Dimethyl Sulfoxide: Dimethyl sulfoxide (DMSO), a potent free-radical scavenger, has been investigated for the treatment of PPE. In a small observational study, 99% DMSO applied four times daily to the affected areas for 14 days resulted in symptom resolution over one to three weeks.37 Large randomized trials are lacking in investigating DMSO for the treatment of PPE. However, the initial findings in this pilot study do show promising results, making DMSO a drug that may be considered for use in the treatment of PPE.




Chemotherapy-Induced Extravasation
Extravasation occurs when there is an inadvertent leaking of intravenous fluid during medication administration which, in turn, leads to tissue damage.23 The accidental extravasation of intravenous drug occurs in approximately 0.1% to 6% in patient receiving chemotherapy.23,38,39 Risk factors for extravasation include the size and type of vein chosen for administration of drug, recent venipuncture, and limited vein selection.39 Steps that can be taken to minimize the incidence of extravasation include the use of the forearm as the preferred site of infusion, performing only one venipuncture, taping the needle in place, and testing the IV site.24 Extravasation results in local reactions ranging from local irritation to severe tissue necrosis of the skin, surrounding vasculature, and supporting structures.40 More severe reactions are seen with vesicants (i.e., cisplatin, dactinomycin, daunorubicin, idarubicin, mechlorethamine, mithramycin, mitomycin-C, mitoxantrone, paclitaxel, vinblastine, vincristine, and vinorelbine) as compared to irritants (i.e., carmustine , dacarbazine, etoposide, and streptozocine).2 Vesicants are highly reactive chemicals that combine with proteins, DNA, and other cellular components, which result in cellular changes immediately after exposure. Irritants produce irritation after exposure to tissue but do not combine with proteins and tissue DNA.2 Treatment modalities for extravasation include immediate discontinuation of chemotherapy and cooling of the site (TABLE 4). To reduce the morbidity associated with extravasation, it is vital that clinicians focus on prevention and develop expertise in its management.

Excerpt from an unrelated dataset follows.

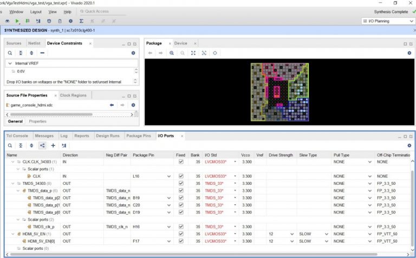Click search icon in I/O Ports toolbar

[x=10, y=145]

Radiation Recall and Sensitivity
Radiation reactions can be subdivided into four categories: radiation enhancement, radiation recall, photosensitivity reaction, and sunburn reactivation.1 Radiation reactions are varied and range from a maculopapular rash to a generalized exfoliative, ulcerative dermatitis. Enhanced radiation effects that occur with chemotherapy may be caused by an agent's ability to interfere with enzyme-mediated radiation repair. Chemotherapy agents are known to inhibit some of the enzymes and synthetic mechanisms needed to repair tissue. 24 Enhancement reactions may occur when chemotherapy is given concomitantly with radiation or within one week of radiation.24 In contrast, the recall phenomenon may develop over several weeks to years after radiation therapy, when a chemotherapy agent causes an inflammatory reaction in tissues previously treated with radiation.2,24 Chemotherapy may also interact with ultraviolet (UV) light to produce similar effects. Reactivation of sunburn is a variation of the recall phenomenon and is most commonly associated with methotrexate.24 Chemotherapy agents that have reactions to radiation or UV light are listed in TABLE 5. Patients should be counseled on the appropriate use of sunscreens and cautioned to avoid unnecessary sun exposure.2




Conclusion

Dermatological toxicities associated with chemotherapy are common. However, the dearth of information available makes the management of these dermatological toxicities difficult. Clinicians should become more cognizant of the dermatological adverse effects of oncology drugs and radiation in order to minimize the morbidity associated with these devastating toxicities.